My humility: playing guitar on Telegraph Avenue for spare change. Someone who looked like Jerry Garcia gave me a 20-dollar bill. Secular worldliness: after witnessing the dome of the Oakland Coliseum get unscrewed and the eyes of something ineffable peering inside. You become naked.
My heart stolen by a carioca dancing in a tennis court outside the Greek Theater: 1981. She heard psychedelic music and wandered uphill. I still wonder how I was so lucky. Disbelief in miracles: first, my newborn son, Charles, recognizing me seconds from the womb (so it’s you again?) and second, when my 3-year-old, Kyle, imitating his first sounds in speech therapy.
My dad: ravaged from within, but bravely smiling, I understand him better now.
Belief in organized religion: hearing the congregation’s warmongering after 9/11 reminded me of the crowd shouting “We are all individuals” in Life of Brian. Never went back. Masses of unquestioning humanity are fearsome beasts.
Certainty: I’ve learned many times that we control our destinies, but only if we invest time and energy. Our words and actions define us.
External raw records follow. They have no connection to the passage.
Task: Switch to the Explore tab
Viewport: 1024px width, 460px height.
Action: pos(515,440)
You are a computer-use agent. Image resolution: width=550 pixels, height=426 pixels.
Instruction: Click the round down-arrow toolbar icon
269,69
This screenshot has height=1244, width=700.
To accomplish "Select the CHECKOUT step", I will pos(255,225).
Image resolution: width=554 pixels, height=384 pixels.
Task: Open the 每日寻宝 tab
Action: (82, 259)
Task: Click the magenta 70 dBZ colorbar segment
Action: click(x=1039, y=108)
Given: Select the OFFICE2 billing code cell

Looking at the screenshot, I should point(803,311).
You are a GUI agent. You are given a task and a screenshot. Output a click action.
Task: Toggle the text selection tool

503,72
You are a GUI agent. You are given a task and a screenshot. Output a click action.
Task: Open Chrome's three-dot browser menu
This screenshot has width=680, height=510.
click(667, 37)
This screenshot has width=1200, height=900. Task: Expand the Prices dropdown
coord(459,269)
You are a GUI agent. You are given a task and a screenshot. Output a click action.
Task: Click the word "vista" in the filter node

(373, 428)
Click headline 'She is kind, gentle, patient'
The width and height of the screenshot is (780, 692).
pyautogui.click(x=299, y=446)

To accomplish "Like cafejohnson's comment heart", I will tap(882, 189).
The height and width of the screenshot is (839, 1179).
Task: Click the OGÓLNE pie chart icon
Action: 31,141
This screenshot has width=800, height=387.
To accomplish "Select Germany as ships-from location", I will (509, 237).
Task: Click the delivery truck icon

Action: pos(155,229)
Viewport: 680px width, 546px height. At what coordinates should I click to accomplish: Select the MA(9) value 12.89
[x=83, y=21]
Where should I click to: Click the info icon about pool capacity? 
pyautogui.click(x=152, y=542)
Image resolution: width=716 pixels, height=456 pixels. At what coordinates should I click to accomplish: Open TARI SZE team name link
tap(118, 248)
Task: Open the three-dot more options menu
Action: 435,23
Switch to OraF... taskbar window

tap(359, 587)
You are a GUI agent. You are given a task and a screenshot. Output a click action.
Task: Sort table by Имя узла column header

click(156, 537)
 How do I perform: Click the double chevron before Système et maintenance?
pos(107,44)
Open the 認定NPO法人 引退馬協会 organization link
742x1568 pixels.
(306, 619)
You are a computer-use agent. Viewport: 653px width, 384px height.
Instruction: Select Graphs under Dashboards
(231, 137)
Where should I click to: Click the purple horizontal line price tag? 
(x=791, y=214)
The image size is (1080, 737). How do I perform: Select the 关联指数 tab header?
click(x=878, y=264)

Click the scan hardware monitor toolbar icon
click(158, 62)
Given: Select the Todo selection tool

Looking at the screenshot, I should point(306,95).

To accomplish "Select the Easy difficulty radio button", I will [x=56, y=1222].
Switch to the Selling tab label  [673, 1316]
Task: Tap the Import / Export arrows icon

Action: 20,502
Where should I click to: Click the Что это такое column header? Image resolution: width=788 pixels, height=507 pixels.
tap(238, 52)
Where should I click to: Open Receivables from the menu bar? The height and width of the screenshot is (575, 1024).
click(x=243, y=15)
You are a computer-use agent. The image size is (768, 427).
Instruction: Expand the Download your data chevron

After experiencing loss, its sheer weight is so devastating that I’ve been blinded to the eventual ramifications, even those that mitigate the damage, so my first reaction is how my losses often led to greater gains. For example, I am positive my time absent from school instigated a love of knowledge, transforming my life. Also, would I love the horror genre so much if my childhood were spent in idyllic surroundings? I doubt it. Is my oblique perception and constant obsession with consciousness linked to psychedelic mind melting? I suspect it is, but, honestly, I cannot be sure. It’s an impossible experiment; I cannot be my own control group. My second reaction is that I’m somewhat disturbed by what’s unlisted. For example, my tequila incident is here, but one brother, a nephew, a niece, two great friends, and two business partners (those both suicides) never will be and didn’t survive the edit either. Have I become calloused to death, or am I shuttering my senses to stay sane, because everyone I’ve ever loved will die? No! That’s not right. Death is part of our journey. So, what is this list telling me then? It looks chaotic. Perhaps it’s the uncertainty that I crave! Imagine life as a river. I’ve navigated past pilings, shoals, and calamitous waterfalls, but whenever disaster occurred, I’ve pushed the boat back into stream and headed for deep water. I long to discover what’s beyond the next bend. Thus, I remain a work-in-progress, still defining myself, but patient, so any reflection on past events must be made with always one eye on the future. In the meantime, I’ll keep improvising, rowing against the current, and enjoying the ride.